Pull the latest master to be released:
git checkout master
git pull
Use the utility script docs/changelog.sh
to list all commits that were made from last tagged
release:
docs/changelog.sh > to_edit.rst
Edit to_edit.rst
and incorporate a description of most important changes into docs/source/revisions.rst
.
Use syntax from releases package.
Remove .dev
from project’s version in iCount/__about__.py
file.
Clean build
directory:
python setup.py clean -a
Remove previous distributions in dist
directory:
rm dist/*
Remove previous egg-info
directory:
rm -r *.egg-info
Commit changes:
git add docs/source/revisions.rst iCount/__about__.py
git commit -m "Release <version>"
Test the new version with Tox:
tox -r
Create source distribution:
python setup.py sdist
Build wheel:
python setup.py bdist_wheel
Upload distribution to PyPI:
twine upload dist/*
Note
It is advisable to test upload onto the test server https://test.pypi.org/legacy/ first:
twine upload --repository-url https://test.pypi.org/legacy/ dist/*
Afterwards, test the installation in a clean python environment:
docker build -t icounttestinstall -f Dockerfile_test .
docker run -t -i icounttestinstall
pip install -i https://test.pypi.org/pypi \
--extra-index-url https://pypi.python.org/pypi iCount
Tag the new version:
git tag <version>
Push changes to main repository:
git push origin master <version>
Decide how to bump version (to some new value <new-version>) and modify
iCount/__about__.py
. Don’t forget to add suffix .dev
:
__version__=<new-version>.dev
Note
Use Semantic versioning.
Commit changes:
git add iCount/__about__.py
git commit -m "Bump version to <new-version>"
Frequently asked questions¶
When running peaks
or other commands I get an “[OSError] 28” message.¶
The error number indicates that you are running out of storage (“No space left on device”).
Make sure that you have enough free storage and that iCount.TMP_ROOT
(or bash variable ICOUNT_TMP_ROOT
) points to a folder with enough free storage.
License¶
iCount, protein-RNA interaction analysis
Copyright (C) 2019 University of Ljubljana, Faculty of Computer and
Information Science, Slovenia
This program is free software: you can redistribute it and/or modify
it under the terms of the GNU Affero General Public License as published
by the Free Software Foundation, either version 3 of the License, or
any later version.
This program is distributed in the hope that it will be useful,
but WITHOUT ANY WARRANTY; without even the implied warranty of
MERCHANTABILITY or FITNESS FOR A PARTICULAR PURPOSE. See the
GNU Affero General Public License for more details.

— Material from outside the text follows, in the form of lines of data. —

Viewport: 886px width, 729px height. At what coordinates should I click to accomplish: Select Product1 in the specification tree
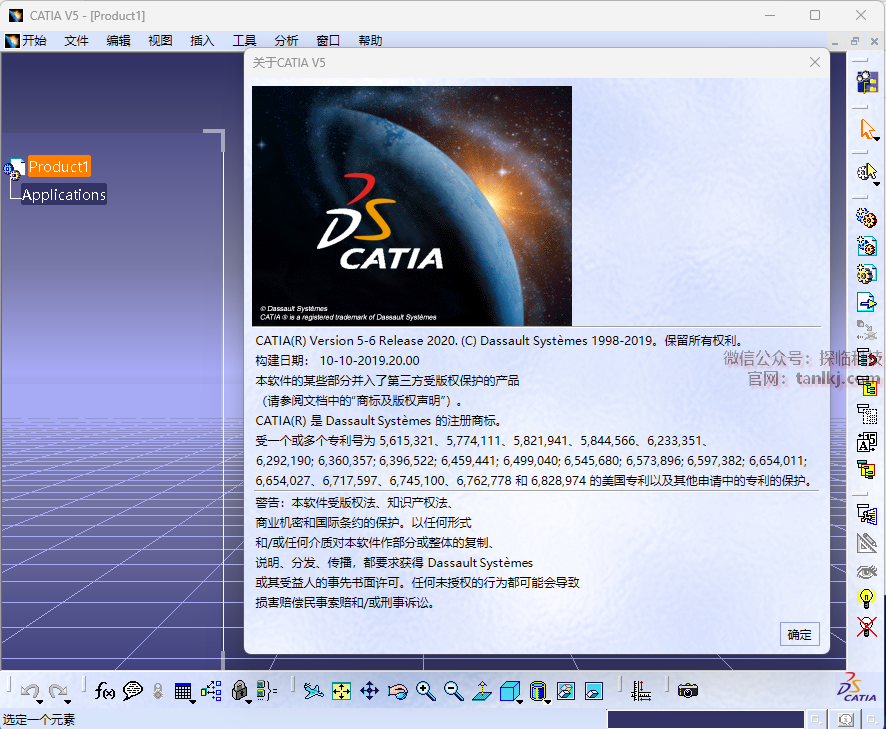click(x=59, y=167)
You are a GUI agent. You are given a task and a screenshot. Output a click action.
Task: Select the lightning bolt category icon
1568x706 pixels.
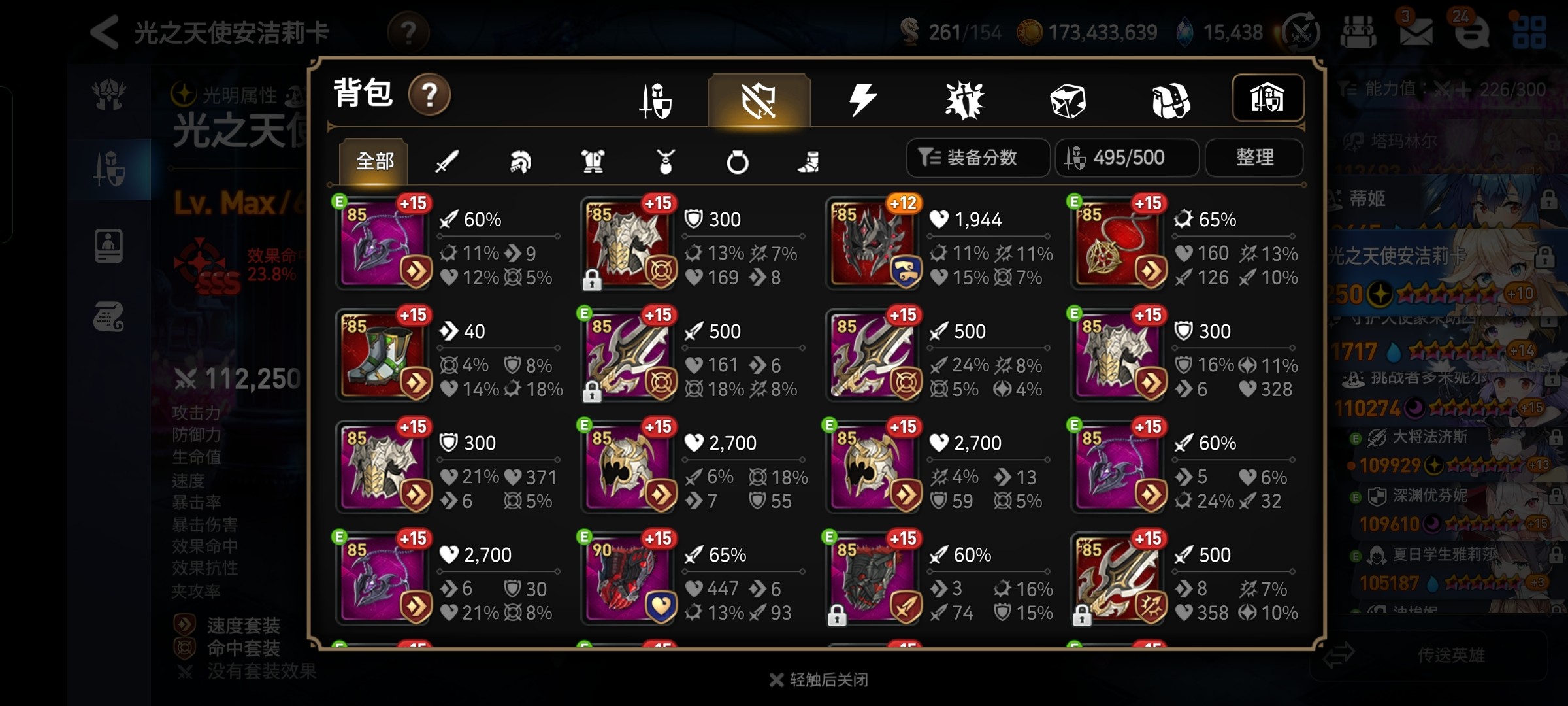[862, 100]
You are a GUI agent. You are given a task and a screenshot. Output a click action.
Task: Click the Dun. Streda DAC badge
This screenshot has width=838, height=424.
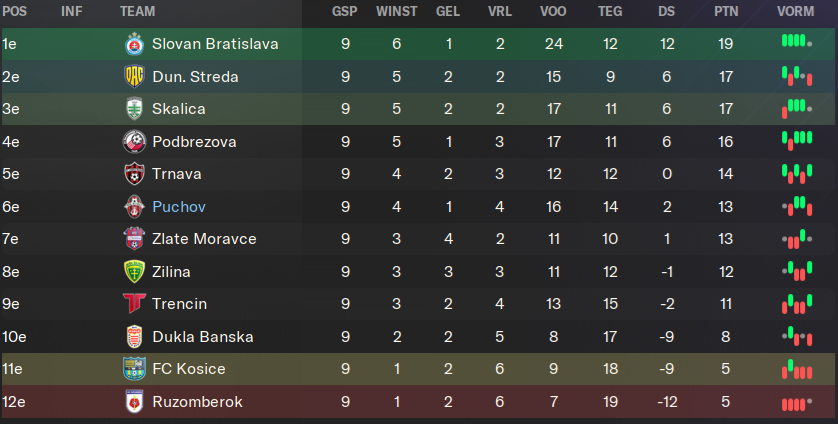click(134, 76)
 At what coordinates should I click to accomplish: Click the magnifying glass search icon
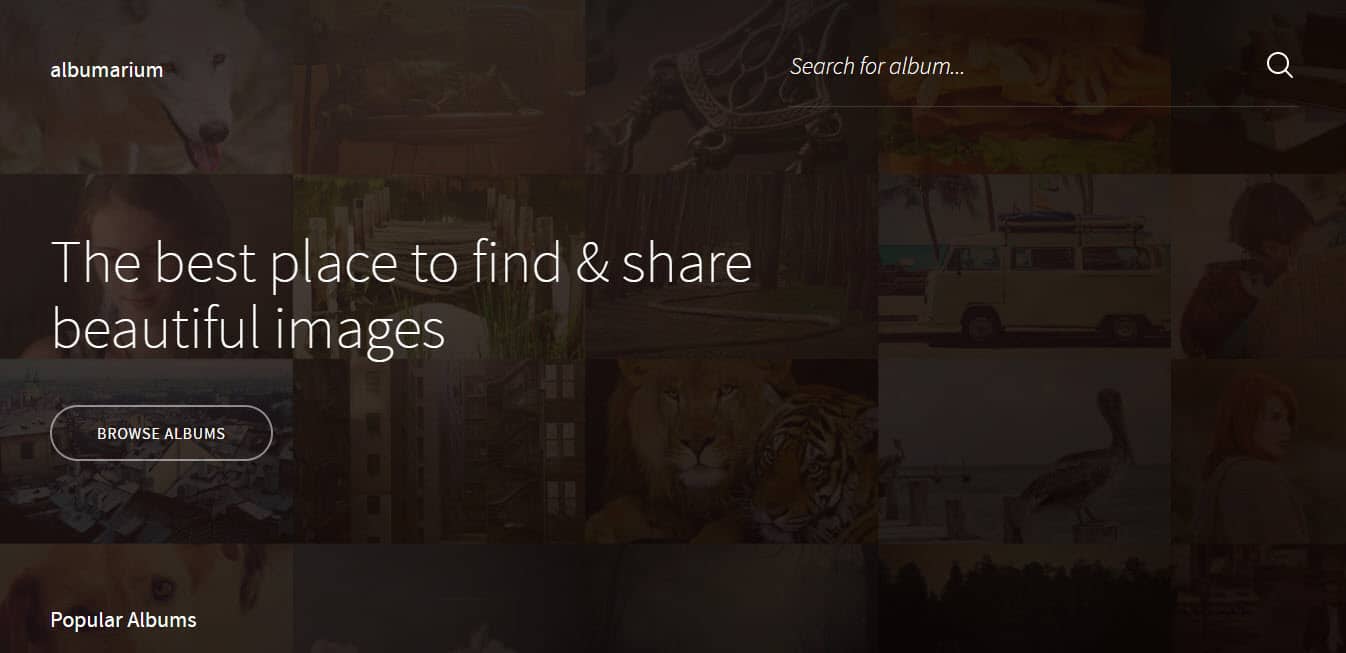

To receive a copy of the GNU Affero General Public License,
see <https://www.gnu.org/licenses/>.
How to cite¶
iCount is developed and supported by Tomaž Curk from the Bioinformatics Laboratory at the University of Ljubljana, Faculty of Computer and Information Science and in collaboration with Jernej Ule and members of the Ule Laboratory. In mid-2016, Jure Zmrzlikar was outsourced to refactor some of the code.
Many researchers and programmers have been involved in the development of iCount, from its early prototype in late 2008 to its current form:
- Tomaž Curk
- Gregor Rot
- Črtomir Gorup
- Igor Ruiz de los Mozos
- Julian Konig
- Jure Zmrzlikar
- Yoichiro Sugimoto
- Nejc Haberman
- Goran Bobojević
- Christian Hauer
- Matthias Hentze
- Blaž Zupan
- Jernej Ule
If you use iCount in your research, please cite:
Curk et al. (2019) iCount: protein-RNA interaction iCLIP data analysis (in preparation).